Start of The records

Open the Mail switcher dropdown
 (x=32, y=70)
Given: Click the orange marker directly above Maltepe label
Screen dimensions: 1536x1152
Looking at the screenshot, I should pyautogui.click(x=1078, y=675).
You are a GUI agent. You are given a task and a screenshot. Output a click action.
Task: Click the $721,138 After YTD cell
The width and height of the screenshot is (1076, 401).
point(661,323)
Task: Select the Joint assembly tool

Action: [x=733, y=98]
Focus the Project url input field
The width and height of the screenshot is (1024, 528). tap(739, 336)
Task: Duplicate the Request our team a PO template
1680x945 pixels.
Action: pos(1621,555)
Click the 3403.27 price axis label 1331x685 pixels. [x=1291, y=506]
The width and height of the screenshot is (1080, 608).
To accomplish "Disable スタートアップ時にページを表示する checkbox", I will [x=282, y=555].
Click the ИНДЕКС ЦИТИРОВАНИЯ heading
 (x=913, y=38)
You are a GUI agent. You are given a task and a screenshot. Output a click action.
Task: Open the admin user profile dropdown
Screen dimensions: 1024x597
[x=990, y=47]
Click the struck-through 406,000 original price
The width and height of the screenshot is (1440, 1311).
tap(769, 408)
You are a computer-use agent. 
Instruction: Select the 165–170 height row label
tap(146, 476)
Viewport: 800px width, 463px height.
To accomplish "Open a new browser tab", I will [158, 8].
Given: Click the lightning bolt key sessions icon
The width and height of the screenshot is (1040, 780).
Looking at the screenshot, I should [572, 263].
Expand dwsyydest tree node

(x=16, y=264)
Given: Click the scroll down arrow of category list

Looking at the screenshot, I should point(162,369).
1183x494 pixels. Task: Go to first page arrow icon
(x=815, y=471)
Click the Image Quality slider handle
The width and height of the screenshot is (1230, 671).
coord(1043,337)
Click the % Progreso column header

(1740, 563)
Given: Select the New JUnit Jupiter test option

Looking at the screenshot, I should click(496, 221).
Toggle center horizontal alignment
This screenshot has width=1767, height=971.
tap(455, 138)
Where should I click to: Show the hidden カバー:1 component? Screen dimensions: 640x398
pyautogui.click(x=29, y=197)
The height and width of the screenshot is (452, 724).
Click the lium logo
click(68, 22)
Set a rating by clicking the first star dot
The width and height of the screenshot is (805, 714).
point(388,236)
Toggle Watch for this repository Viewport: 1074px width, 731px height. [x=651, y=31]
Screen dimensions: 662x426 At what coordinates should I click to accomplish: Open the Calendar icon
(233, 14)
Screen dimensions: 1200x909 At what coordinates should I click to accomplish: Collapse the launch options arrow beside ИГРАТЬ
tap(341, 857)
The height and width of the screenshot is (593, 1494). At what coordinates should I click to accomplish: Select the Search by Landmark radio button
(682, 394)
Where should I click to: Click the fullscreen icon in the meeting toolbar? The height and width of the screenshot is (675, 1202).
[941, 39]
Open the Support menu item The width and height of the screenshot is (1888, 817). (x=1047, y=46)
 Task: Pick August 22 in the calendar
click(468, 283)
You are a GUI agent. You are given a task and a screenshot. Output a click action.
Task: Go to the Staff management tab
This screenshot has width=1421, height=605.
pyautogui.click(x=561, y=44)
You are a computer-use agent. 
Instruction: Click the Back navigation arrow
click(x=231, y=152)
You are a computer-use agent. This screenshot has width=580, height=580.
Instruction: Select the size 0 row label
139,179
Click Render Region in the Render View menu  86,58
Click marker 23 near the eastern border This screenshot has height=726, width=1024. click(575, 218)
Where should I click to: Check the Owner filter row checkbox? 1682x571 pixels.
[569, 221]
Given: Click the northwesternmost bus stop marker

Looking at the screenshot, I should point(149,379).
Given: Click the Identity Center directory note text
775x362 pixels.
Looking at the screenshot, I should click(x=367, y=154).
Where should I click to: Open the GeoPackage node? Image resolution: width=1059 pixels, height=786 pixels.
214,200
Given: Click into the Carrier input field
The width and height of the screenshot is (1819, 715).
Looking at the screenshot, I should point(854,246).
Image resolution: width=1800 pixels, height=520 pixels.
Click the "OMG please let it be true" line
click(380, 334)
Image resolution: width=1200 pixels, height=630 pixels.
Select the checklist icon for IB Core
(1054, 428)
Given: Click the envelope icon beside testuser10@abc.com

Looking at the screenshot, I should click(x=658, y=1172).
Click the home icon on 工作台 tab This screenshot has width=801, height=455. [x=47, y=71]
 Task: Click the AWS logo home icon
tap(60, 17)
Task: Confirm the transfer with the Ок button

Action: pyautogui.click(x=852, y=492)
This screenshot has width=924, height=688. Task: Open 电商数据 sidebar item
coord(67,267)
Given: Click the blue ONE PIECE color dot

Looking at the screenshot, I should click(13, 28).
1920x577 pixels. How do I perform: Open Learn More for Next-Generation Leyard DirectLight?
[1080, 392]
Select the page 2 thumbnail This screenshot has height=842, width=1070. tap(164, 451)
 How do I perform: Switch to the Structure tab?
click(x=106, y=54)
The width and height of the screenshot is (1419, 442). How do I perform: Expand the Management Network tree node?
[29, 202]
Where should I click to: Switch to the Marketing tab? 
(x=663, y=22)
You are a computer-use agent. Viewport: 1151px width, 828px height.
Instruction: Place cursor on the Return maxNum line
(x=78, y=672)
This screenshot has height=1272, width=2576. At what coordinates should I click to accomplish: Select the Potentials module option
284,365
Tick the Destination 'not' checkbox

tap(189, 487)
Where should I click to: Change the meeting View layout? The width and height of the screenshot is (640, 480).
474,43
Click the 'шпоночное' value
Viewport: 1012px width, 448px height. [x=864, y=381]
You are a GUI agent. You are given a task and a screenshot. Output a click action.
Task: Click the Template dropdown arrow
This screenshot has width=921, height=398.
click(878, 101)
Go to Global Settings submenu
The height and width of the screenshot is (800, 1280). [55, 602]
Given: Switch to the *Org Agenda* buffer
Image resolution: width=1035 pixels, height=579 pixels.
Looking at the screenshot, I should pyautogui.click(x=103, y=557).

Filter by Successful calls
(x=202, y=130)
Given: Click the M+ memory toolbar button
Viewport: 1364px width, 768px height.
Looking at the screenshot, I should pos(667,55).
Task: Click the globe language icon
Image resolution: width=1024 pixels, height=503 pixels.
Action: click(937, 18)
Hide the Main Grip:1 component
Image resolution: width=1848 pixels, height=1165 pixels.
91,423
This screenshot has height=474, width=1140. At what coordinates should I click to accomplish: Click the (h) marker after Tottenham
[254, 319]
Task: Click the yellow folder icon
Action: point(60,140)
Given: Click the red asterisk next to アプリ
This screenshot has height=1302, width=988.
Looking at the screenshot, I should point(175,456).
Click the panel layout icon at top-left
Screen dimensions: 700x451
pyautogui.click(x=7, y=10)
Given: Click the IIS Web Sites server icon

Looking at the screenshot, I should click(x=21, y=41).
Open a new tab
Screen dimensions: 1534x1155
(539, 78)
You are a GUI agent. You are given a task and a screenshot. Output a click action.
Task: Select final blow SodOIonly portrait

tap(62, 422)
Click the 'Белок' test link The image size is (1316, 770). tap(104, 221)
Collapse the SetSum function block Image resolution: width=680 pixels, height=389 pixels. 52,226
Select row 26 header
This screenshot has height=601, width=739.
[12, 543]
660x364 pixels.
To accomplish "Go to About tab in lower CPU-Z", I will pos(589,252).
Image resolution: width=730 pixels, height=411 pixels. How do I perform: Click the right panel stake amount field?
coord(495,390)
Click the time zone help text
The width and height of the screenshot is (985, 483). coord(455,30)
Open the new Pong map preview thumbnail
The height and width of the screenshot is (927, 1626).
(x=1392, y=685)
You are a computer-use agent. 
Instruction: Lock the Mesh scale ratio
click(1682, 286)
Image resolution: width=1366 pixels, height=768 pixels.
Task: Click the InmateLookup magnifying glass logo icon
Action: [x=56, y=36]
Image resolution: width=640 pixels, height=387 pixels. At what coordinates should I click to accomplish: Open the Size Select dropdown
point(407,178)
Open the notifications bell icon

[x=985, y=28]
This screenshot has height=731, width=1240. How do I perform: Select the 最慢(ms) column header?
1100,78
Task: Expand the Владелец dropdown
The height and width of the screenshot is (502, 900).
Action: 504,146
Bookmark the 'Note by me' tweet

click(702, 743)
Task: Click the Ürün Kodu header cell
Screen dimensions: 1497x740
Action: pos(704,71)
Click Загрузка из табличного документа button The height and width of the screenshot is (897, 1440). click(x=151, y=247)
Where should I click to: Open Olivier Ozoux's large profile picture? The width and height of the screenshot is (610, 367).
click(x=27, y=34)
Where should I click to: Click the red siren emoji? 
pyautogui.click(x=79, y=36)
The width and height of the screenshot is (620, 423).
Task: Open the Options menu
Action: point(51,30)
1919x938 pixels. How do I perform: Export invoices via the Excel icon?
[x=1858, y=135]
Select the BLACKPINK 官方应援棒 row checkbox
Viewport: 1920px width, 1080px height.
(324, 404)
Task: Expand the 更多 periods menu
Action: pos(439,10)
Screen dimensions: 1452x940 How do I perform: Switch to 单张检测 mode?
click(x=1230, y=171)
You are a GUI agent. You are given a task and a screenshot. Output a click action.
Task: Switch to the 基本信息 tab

End of The records

Instructions to follow: Using the listing above, work out the number of lines that include "will". The reply is that number alone.

Result for this exercise: 3